Northern Samar memiliki banyak spesies tanaman invasif yang diperkenalkan, sebagian besar berupa tumbuhan herba dan semak, yang berasal dari berbagai famili seperti Poaceae dan Asteraceae.Spesies-spesies ini tumbuh berbeda di setiap area karena perubahan dalam tanah, cuaca, dan aktivitas manusia seperti transportasi dan pengumpulan.Sungai membantu menyebarkan benih mereka, sehingga memudahkan mereka untuk mengambil alih.Spesies invasif ini dapat mengungguli spesies asli dan merusak lingkungan setempat.Untuk melindungi alam dan tanaman asli, penting untuk mengelola dan mengurangi gangguan yang membantu penyebaran spesies invasif ini.

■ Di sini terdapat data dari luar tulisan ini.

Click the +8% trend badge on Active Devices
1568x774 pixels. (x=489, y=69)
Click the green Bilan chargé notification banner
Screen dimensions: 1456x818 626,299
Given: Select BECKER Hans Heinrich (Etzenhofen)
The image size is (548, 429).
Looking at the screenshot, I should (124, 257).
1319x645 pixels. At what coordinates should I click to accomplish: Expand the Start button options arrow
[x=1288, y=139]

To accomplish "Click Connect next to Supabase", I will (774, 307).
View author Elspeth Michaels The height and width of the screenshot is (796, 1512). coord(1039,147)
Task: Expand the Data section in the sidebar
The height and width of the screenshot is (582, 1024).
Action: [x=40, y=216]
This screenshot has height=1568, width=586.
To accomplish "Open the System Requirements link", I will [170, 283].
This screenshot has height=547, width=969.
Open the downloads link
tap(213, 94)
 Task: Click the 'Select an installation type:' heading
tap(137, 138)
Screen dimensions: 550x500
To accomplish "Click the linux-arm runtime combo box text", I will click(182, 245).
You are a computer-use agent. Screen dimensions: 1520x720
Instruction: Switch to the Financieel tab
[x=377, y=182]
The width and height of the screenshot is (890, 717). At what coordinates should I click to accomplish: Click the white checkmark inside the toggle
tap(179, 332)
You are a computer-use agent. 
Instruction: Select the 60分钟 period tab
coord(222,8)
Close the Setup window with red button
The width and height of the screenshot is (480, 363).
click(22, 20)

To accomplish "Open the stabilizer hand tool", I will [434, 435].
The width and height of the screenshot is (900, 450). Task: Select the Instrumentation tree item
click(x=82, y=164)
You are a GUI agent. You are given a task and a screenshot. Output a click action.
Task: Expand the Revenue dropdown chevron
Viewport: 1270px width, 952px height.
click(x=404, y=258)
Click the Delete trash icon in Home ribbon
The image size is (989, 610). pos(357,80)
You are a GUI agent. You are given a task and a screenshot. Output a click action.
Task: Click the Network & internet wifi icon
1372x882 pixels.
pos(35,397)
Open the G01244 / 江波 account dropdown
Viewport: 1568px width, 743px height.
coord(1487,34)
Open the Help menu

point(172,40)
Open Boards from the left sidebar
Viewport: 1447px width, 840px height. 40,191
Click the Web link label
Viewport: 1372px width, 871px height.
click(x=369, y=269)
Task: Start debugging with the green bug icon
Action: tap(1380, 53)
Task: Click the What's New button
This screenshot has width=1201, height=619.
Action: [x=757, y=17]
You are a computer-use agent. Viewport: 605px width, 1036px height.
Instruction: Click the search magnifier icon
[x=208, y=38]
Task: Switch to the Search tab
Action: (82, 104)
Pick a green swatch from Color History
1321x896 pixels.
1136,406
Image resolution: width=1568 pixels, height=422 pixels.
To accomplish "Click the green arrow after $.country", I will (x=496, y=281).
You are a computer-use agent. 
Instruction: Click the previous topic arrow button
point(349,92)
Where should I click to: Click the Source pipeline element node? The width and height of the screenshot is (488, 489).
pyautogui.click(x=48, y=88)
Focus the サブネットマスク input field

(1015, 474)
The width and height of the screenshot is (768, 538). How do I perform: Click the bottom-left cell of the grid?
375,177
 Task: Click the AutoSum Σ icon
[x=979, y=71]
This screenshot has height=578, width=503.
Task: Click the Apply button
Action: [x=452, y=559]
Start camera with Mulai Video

Berdasarkan penelitian ini, beberapa saran penelitian lanjutan dapat diajukan untuk lebih memahami dan mengelola dampak spesies tanaman asing invasif di wilayah riparian Northern Samar. Pertama, penelitian lebih lanjut dapat dilakukan untuk mengidentifikasi mekanisme penyebaran spesifik yang digunakan oleh spesies tanaman invasif yang berbeda di wilayah tersebut. Hal ini dapat melibatkan studi tentang peran vektor seperti angin, air, dan hewan dalam penyebaran benih dan propagul, serta analisis faktor lingkungan yang memfasilitasi pendirian dan penyebaran spesies invasif. Kedua, penelitian dapat berfokus pada evaluasi dampak ekologis dan ekonomi dari spesies tanaman invasif tertentu terhadap ekosistem riparian dan masyarakat setempat. Ini dapat mencakup penilaian dampak terhadap keanekaragaman hayati, produktivitas pertanian, dan layanan ekosistem seperti kualitas air dan pengendalian erosi. Ketiga, penelitian dapat mengeksplorasi efektivitas berbagai strategi manajemen untuk mengendalikan dan memulihkan ekosistem riparian yang terinvasi. Ini dapat melibatkan pengujian berbagai metode pengendalian biologis, kimia, dan mekanis, serta evaluasi efektivitas upaya restorasi dalam memulihkan komunitas tumbuhan asli dan fungsi ekosistem.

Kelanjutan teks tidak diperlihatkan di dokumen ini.